Man looking at currency trading app on his smart phone from his home office

Alistair Berg/DigitalVision via Getty Images

UP Fintech (NASDAQ:TIGR) presents enormous upside for investors looking for a high-growth stock or short squeeze opportunity. Its all-time low valuation multiple presents an attractive risk/reward ratio in the event of an upward reversal to its 52-week high of $29.93. That represents more than a fivefold increase from the current price of $5.48. Moreover, it’s a promising stock with growing revenue, and its financial metrics have been improving from quarter to quarter. Its outlook remains bright, with operating expenses projected to decline due to its effort to vertically integrate its business and growing demand for its services in its target market. This article will also analyze TIGR’s related party transaction and its execution and clearing costs outlined in its third-quarter financial 2021 results.

Company Overview

TIGR is a rising star in the brokerage industry, which is mainly dominated by traditional banks that have outdated apps with poor user interfaces, and some of which are poorly built overall. TIGR currently has licenses to operate in the United States, Australia, Singapore, New Zealand, and Hong Kong. As per its Q3 2021 report, TIGR has recorded 612,000 accounts with deposits in Q3 2021 compared with 214,700 recorded during Q3 2020. TIGR received more than 80% of its income outside of China, according to its Q3 earnings report.

TIGR brands itself as a low-cost retail brokerage firm that emphasizes a “mobile-first strategy” and superior user experience.
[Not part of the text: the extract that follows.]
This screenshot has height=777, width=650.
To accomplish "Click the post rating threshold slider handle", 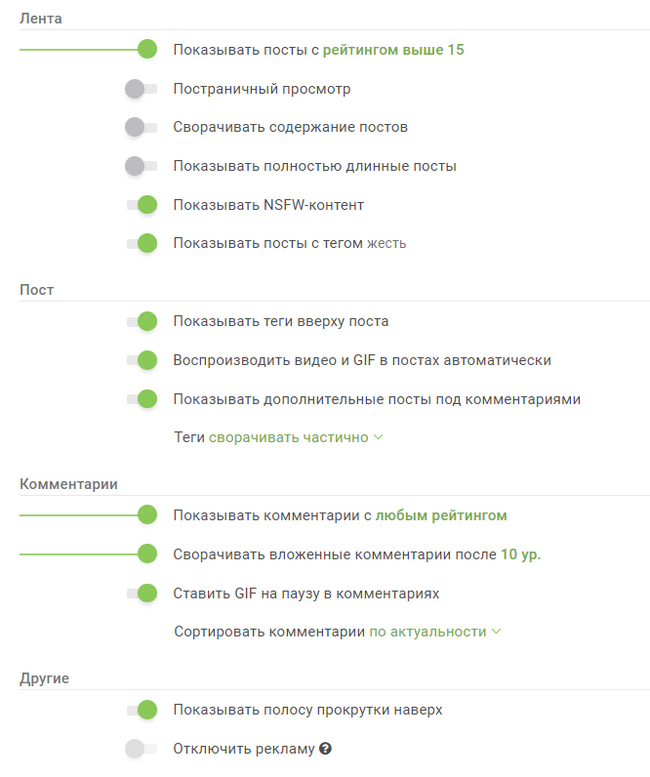I will (147, 49).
Apart from its main brokerage business, TIGR also generates revenue from margin financing, investment banking (underwriting), IPO subscription, and ESOP management. Its investment banking arm has provided underwriting services to XPeng (XPEV) and other Chinese firms for their U.S. and Hong Kong listings. Its underwriting segment is improving and is expected to contribute to 2022 revenue.

Its ESOP management arm currently has 262 clients, including the 46 new clients added during Q3 2021. TIGR is backed by Interactive Brokers (IBKR), legendary investor Jim Rogers, and Xiaomi (OTCPK:XIACF). It has been aggressively expanding in recent months through acquisitions and launching its services in the U.S. and other markets. TIGR is expected to shine with its cutting-edge app, primarily in countries where traditional players with outdated apps dominate the retail brokerage industry.

TIGR’s Competitive Advantage

On the retail brokerage side, TIGR’s competitive advantages are its cutting-edge app with a modern user interface, its low commission business model, and its IPO subscription to their underwriting clients such as XPeng. The meteoric rise of Robinhood Markets (HOOD) among Millennials and the working class in the U.S. validated the business concept of low-commission brokerages, and Asia is currently the untapped market of low commission brokerages. Traditional banks and brokerage houses dominate the retail brokerage landscape in many countries, with a traditional brokerage business model where retail traders are confronted with high entry costs. TIGR charges a minimum of $1.99 per trade, while most traditional brokerage companies still charge a minimum brokerage fee ranging from $18 -$30. TIGR’s pricing structure allows its investors to invest more frequently and diversify their share portfolio. Its average “first-timer” deposits are around $5,000, according to its Q2 earnings transcript, and high brokerage fees would certainly discourage investors from doing that.

TIGR’s Southeast Asia target markets are Singapore and Hong Kong, both of which are high-income nations with GDP per capita of $59.8 thousand and $46.3 thousand, respectively, according to the World Bank. Despite having a high GDP per capita, the house price/average income ratio in Singapore and Hong Kong stands at around 17.5 and 47 respectively, while the U.S. ratio is approximately four. Therefore, equities will still be an attractive wealth-building option for the ever-expanding middle and working-class due to the lower cost of entry compared to real estate.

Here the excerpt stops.